» **WHAT YOU WILL DO**: Your output should consist of the data, copied exactly.

Collected data
>>>>>

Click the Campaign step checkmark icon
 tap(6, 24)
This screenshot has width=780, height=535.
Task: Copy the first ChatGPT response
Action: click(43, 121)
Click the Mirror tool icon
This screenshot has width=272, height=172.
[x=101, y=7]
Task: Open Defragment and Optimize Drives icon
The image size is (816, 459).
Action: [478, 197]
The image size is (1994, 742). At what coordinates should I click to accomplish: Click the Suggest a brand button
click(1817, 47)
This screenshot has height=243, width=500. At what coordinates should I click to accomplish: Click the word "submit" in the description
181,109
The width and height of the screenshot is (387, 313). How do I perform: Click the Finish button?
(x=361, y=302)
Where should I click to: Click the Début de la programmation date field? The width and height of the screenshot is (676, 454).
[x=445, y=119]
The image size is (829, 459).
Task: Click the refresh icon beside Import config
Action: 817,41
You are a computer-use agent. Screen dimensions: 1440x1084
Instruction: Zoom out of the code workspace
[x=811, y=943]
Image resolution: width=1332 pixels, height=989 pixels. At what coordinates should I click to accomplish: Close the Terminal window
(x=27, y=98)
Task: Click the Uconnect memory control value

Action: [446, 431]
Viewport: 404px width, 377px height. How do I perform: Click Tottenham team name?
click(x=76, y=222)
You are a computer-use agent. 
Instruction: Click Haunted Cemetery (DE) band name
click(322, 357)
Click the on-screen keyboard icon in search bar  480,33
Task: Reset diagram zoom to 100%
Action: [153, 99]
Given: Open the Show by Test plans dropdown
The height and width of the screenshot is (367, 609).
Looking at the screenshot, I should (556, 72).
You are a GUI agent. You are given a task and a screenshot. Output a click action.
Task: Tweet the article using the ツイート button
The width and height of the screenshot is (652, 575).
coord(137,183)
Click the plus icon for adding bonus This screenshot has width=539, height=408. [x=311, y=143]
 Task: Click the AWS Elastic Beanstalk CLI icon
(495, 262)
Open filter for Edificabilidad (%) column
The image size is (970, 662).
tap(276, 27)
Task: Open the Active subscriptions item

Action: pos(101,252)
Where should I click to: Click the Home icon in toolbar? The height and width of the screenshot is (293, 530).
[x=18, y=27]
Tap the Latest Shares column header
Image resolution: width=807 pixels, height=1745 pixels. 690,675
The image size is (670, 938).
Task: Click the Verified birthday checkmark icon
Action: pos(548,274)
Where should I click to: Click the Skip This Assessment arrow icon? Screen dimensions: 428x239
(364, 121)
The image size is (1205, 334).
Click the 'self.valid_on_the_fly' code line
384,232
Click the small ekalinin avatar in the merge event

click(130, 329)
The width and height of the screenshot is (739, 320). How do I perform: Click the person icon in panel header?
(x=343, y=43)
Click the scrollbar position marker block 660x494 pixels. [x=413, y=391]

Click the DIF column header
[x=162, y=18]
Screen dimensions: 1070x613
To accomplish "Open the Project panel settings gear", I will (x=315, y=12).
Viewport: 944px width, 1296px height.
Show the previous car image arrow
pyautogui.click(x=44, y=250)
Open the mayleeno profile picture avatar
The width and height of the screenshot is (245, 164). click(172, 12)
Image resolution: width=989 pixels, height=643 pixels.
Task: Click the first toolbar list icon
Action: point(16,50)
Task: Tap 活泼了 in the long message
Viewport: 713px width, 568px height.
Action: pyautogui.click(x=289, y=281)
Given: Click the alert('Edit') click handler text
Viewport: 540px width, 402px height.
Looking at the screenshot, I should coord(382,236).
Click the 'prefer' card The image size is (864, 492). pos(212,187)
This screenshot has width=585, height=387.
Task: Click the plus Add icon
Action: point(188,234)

<<<<<

» **ANSWER AREA**:
Click the Campaign step checkmark icon
 tap(6, 24)
This screenshot has width=780, height=535.
Task: Copy the first ChatGPT response
Action: click(43, 121)
Click the Mirror tool icon
This screenshot has width=272, height=172.
[x=101, y=7]
Task: Open Defragment and Optimize Drives icon
The image size is (816, 459).
Action: [478, 197]
The image size is (1994, 742). At what coordinates should I click to accomplish: Click the Suggest a brand button
click(1817, 47)
This screenshot has height=243, width=500. At what coordinates should I click to accomplish: Click the word "submit" in the description
181,109
The width and height of the screenshot is (387, 313). How do I perform: Click the Finish button?
(x=361, y=302)
Where should I click to: Click the Début de la programmation date field? The width and height of the screenshot is (676, 454).
[x=445, y=119]
The image size is (829, 459).
Task: Click the refresh icon beside Import config
Action: 817,41
You are a computer-use agent. Screen dimensions: 1440x1084
Instruction: Zoom out of the code workspace
[x=811, y=943]
Image resolution: width=1332 pixels, height=989 pixels. At what coordinates should I click to accomplish: Close the Terminal window
(x=27, y=98)
Task: Click the Uconnect memory control value

Action: [446, 431]
Viewport: 404px width, 377px height. How do I perform: Click Tottenham team name?
click(x=76, y=222)
You are a computer-use agent. 
Instruction: Click Haunted Cemetery (DE) band name
click(322, 357)
Click the on-screen keyboard icon in search bar  480,33
Task: Reset diagram zoom to 100%
Action: [153, 99]
Given: Open the Show by Test plans dropdown
The height and width of the screenshot is (367, 609).
Looking at the screenshot, I should (556, 72).
You are a GUI agent. You are given a task and a screenshot. Output a click action.
Task: Tweet the article using the ツイート button
The width and height of the screenshot is (652, 575).
coord(137,183)
Click the plus icon for adding bonus This screenshot has width=539, height=408. [x=311, y=143]
 Task: Click the AWS Elastic Beanstalk CLI icon
(495, 262)
Open filter for Edificabilidad (%) column
The image size is (970, 662).
tap(276, 27)
Task: Open the Active subscriptions item

Action: pos(101,252)
Where should I click to: Click the Home icon in toolbar? The height and width of the screenshot is (293, 530).
[x=18, y=27]
Tap the Latest Shares column header
Image resolution: width=807 pixels, height=1745 pixels. 690,675
The image size is (670, 938).
Task: Click the Verified birthday checkmark icon
Action: pos(548,274)
Where should I click to: Click the Skip This Assessment arrow icon? Screen dimensions: 428x239
(364, 121)
The image size is (1205, 334).
Click the 'self.valid_on_the_fly' code line
384,232
Click the small ekalinin avatar in the merge event

click(130, 329)
The width and height of the screenshot is (739, 320). How do I perform: Click the person icon in panel header?
(x=343, y=43)
Click the scrollbar position marker block 660x494 pixels. [x=413, y=391]

Click the DIF column header
[x=162, y=18]
Screen dimensions: 1070x613
To accomplish "Open the Project panel settings gear", I will (x=315, y=12).
Viewport: 944px width, 1296px height.
Show the previous car image arrow
pyautogui.click(x=44, y=250)
Open the mayleeno profile picture avatar
The width and height of the screenshot is (245, 164). click(172, 12)
Image resolution: width=989 pixels, height=643 pixels.
Task: Click the first toolbar list icon
Action: point(16,50)
Task: Tap 活泼了 in the long message
Viewport: 713px width, 568px height.
Action: pyautogui.click(x=289, y=281)
Given: Click the alert('Edit') click handler text
Viewport: 540px width, 402px height.
Looking at the screenshot, I should coord(382,236).
Click the 'prefer' card The image size is (864, 492). pos(212,187)
This screenshot has width=585, height=387.
Task: Click the plus Add icon
Action: point(188,234)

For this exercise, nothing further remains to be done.